Mr. Jamieson is a Senior Consultant with twenty years experience as a client, vendor and consultant. He is adept at leveraging Financial, Operational and Marketing best practices to solve complex customer relationship management (CRM) and business performance management (BPM) problems. He has provided his expertise to a number of industries including: Financial Services, CPG, Manufacturing, Catalog, Hospitality and Government.
Measuring Human Capital - Applying Analytics to Human Resources
Apr 19 2012
Human Resource (HR) Analytics strike the balance between leading and lagging indicators as they enhance more traditional metrics. Tying these analytics with financial analysis takes human capital management to the next level by empowering business leaders with the workforce information required to attract, develop, and retain the best people.
The three critical categories of HR Analytics that make up Talent Management: 1. Recruiting, 2. Development, and 3. Separation will be the focus of this post. While Talent Management is an ongoing activity for HR professionals in an organization, its importance to sustainable change management strategy is critical and often overlooked.
By monitoring workforce analytics to ensure that they coordinate with recruitment and retention objectives, employers can minimize the drivers of employee turnover while maximizing those of talent and performance.
- Assess which applicant selection methods yield the highest quality hire results (performance, potential and flexibility).
- Perform a correlation analysis of retention by source in order to improve recruitment value.
- Compare industry standard and economic metrics, such as Cost-to-Hire and Time-to-Fill with Unemployment, to presage trends.
Analysis of workflow volumes and stage cycle time presents the opportunity to asses process bottlenecks. This analytic can be run at the organization or position level.
Quality of Hire
Critical to the recruiting process is the acquisition of superior talent, however defined by an organization. This analytic can be run at the vendor or department level.
Prospects vs. Staff Profile
A comparison of key employee variables to the prospect pool can surface process strengths and weaknesses. This analytic can be run at the organization or position level.
As part of a comprehensive change management strategy, these metrics should be incorporated in a Change Management dashboard for project sponsors and key stakeholders.
New models and methods are necessary to remain competitive. By leveraging an analytics tool set in areas such as skill gaps, succession planning and training, insight can be gained into managing costs while still addressing the new skills and leaders needed to support the organization’s strategic initiatives.
- Determine where the existing courses have content overlap and where developmental gaps occur in the training of mission critical employees.
- Reorganize the HR measurement system to control the vast amounts of data available into key performance indicators.
- Applying analytic logic to determine the hidden costs associated with events such as economic recession or recovery where staffing levels can be mismatched with needs.
Value analysis of the programs and courses used to develop human capital can yield opportunities for improvement. This analytic can be run at the individual, position, and departmental level. Kirkpatrick’s Four Levels of Training Effectiveness is generally the best practice to evaluate training on an ongoing basis and tie back to business goals. Most change management plans fail to address more than the first level in this model.
Properly applied, targeted skill enhancement can supplement a workforce plan designed to address future needs. This analytic is usually run at the position level. Analytics are a crucial component of succession planning but often are overshadowed by relationships and tenure. Truly successful succession plans balance quantitative and qualitative criteria.

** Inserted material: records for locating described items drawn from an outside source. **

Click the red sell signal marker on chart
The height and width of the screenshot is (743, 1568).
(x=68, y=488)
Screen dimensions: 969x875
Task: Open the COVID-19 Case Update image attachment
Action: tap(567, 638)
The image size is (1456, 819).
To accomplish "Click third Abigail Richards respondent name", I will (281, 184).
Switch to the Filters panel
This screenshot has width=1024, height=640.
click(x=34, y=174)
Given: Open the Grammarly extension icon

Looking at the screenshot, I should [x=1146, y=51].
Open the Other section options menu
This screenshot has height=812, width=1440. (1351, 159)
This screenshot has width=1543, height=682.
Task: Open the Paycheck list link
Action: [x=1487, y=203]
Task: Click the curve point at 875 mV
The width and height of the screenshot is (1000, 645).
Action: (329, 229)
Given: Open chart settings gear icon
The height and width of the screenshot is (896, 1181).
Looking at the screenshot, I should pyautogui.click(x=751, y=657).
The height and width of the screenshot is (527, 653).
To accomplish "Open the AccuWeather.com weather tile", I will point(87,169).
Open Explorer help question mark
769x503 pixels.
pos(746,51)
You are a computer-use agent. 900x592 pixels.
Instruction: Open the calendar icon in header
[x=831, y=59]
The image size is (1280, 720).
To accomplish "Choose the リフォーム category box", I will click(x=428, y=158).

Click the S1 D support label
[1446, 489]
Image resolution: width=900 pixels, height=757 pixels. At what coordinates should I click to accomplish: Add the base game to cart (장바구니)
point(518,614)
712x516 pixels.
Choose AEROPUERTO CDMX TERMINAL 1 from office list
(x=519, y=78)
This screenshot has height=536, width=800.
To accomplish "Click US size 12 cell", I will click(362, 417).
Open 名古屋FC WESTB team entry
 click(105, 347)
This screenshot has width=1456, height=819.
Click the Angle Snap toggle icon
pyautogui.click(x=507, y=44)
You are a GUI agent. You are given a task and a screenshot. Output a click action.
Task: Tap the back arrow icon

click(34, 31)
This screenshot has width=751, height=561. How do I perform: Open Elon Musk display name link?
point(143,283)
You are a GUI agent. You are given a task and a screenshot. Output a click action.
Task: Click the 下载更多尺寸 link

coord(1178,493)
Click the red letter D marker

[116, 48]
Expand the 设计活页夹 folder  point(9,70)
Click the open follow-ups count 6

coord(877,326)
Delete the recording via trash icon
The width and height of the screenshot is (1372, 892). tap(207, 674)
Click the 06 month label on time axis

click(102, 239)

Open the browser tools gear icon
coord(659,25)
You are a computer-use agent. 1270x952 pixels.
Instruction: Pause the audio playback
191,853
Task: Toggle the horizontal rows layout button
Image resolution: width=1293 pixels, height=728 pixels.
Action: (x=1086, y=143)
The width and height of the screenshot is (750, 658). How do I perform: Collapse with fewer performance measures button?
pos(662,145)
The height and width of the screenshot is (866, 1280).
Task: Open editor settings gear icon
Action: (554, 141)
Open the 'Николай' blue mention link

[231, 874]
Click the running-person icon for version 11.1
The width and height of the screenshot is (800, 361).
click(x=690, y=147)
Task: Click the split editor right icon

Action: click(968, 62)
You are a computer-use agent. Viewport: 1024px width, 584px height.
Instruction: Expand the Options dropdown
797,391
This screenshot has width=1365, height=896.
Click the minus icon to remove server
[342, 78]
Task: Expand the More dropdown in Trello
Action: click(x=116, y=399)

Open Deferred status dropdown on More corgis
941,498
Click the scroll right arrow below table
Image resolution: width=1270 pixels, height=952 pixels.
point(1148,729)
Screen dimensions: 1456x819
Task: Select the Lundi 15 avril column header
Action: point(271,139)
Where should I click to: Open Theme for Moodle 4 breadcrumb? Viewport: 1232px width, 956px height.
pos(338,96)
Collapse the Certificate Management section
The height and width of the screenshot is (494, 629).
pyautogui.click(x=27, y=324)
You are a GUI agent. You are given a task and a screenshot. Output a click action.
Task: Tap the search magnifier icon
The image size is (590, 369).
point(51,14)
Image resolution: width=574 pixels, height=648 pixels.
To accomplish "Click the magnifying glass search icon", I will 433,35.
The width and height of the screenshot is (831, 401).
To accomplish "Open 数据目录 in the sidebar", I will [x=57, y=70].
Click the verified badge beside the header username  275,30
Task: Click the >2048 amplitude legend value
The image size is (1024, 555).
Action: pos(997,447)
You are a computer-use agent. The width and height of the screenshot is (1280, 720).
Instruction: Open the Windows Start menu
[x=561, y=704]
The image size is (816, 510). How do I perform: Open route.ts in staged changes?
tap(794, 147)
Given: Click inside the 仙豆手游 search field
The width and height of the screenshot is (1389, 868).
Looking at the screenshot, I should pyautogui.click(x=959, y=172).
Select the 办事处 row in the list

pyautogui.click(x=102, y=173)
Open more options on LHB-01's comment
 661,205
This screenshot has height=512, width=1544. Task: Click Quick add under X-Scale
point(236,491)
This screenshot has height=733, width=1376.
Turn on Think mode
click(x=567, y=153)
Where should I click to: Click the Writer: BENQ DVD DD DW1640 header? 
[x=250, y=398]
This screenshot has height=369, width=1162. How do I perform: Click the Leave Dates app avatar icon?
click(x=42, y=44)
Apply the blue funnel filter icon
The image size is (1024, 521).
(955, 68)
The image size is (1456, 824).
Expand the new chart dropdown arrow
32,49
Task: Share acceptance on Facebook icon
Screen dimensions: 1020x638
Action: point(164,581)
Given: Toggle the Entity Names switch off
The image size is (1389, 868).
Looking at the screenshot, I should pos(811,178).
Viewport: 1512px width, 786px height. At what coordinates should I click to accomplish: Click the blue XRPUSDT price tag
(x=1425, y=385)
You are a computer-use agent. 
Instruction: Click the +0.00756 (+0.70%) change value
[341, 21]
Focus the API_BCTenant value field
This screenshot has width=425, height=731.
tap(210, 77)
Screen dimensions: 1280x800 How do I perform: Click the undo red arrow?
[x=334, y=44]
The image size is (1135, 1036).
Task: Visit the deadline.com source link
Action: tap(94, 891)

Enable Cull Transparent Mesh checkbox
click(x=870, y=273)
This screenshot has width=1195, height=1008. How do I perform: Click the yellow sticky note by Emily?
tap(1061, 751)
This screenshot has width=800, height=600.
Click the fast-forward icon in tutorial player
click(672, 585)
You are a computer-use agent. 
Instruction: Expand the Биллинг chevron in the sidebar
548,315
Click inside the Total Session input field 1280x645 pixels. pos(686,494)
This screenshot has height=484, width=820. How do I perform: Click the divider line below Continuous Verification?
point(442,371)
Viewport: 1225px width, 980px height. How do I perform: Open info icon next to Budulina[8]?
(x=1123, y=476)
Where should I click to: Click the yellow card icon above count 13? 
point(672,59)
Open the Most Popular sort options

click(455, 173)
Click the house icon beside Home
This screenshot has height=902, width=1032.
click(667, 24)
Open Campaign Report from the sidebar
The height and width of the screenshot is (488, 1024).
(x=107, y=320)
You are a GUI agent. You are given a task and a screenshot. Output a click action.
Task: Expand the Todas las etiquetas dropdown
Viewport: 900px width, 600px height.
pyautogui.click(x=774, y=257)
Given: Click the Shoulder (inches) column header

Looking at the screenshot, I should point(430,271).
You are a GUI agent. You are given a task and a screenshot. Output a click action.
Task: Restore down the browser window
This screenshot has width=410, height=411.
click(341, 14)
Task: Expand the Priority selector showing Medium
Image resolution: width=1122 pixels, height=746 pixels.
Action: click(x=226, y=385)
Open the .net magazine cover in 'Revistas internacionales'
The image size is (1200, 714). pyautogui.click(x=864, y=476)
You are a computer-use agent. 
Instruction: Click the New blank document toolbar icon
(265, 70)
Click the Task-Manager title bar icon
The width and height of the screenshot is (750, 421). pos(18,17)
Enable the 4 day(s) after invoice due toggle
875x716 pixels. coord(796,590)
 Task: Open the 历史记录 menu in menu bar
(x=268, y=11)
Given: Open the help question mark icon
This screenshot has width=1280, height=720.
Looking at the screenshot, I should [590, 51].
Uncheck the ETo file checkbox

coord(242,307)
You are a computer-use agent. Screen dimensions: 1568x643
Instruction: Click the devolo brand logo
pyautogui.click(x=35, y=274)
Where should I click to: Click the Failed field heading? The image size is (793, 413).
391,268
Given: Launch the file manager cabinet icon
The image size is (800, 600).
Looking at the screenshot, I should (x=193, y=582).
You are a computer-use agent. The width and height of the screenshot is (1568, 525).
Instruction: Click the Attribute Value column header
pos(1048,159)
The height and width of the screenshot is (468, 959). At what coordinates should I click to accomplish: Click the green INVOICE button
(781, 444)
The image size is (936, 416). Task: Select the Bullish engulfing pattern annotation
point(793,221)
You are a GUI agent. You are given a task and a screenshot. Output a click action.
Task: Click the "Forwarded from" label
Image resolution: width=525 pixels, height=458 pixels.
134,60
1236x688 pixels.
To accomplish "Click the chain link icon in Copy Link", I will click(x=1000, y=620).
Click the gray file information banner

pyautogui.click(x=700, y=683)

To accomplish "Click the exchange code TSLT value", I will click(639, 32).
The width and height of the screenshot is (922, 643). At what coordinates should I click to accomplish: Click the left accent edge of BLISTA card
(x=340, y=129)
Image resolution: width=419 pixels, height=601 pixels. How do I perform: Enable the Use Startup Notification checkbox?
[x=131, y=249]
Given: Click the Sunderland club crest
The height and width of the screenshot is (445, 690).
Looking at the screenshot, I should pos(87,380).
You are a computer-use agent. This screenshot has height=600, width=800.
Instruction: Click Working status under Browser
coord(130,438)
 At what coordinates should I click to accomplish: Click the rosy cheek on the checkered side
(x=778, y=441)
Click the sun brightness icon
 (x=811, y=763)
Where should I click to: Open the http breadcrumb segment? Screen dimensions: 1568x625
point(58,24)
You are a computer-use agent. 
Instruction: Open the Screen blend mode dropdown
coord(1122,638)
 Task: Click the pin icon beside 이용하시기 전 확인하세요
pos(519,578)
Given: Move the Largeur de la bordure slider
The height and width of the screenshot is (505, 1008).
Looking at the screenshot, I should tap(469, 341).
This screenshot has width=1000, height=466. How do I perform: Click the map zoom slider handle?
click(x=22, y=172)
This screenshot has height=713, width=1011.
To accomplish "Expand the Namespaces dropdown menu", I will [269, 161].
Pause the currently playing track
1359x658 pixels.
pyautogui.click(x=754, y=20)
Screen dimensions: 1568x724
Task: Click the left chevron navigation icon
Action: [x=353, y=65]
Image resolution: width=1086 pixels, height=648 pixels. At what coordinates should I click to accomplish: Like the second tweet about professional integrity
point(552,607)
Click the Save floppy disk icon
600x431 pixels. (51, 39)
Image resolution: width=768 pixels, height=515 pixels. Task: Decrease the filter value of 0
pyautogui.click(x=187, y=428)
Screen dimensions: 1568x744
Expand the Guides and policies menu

Cost creep needs to be contained through a variety of methodologies focused on total human capital expense. This analytic can be run at the department or organization level. When changing the technical, process, or organizational landscape, companies can take the opportunity to re-level set compensation expectations and set the company up for success in the future environment.
The knowledge of which variables are predictive in determining retention and reducing absence costs is essential in the support of any high performance human capital enterprise. Separations are natural during large scale transformation efforts and it is important to remember that not all attrition is bad. However HR professionals and change management practitioners need to identify those resources that are critical to retain through the transition and into the future state.
- Comparing skill sets to tenure can assess which training needs are required to address skill set depletion.
- Comparing skill sets against performance metrics in the future state can assess which training needs are most critical and identify vulnerable employees.
- Performing churn analysis can identify and forecast separation both voluntary and involuntary.
- Demographics such as location, age, skill level and appraisal score can help to determine key employee vulnerability.
Effective organizations need to beware of gaps in the knowledge and abilities required to execute fully. This analytic can be run at the department or position level.
A correlation between key variables can identify both opportunities and threats in a business. This analytic can be run at the organization or department level.
A clear understanding of retention trends across the company can prepare a firm for strategic headcount variances. This analytic can be run at any variable level.
HR Analytics examine the intersection of inputs and throughputs in terms of a desired output. Simply stated, HR Analytics help organizations leverage their data to help improve performance, especially as the demand for talent increases. In a time when organizations need to be nimble, they can use HR Analytics as part of their organizational change management strategy to ensure their key transformation efforts are successful and sustainable.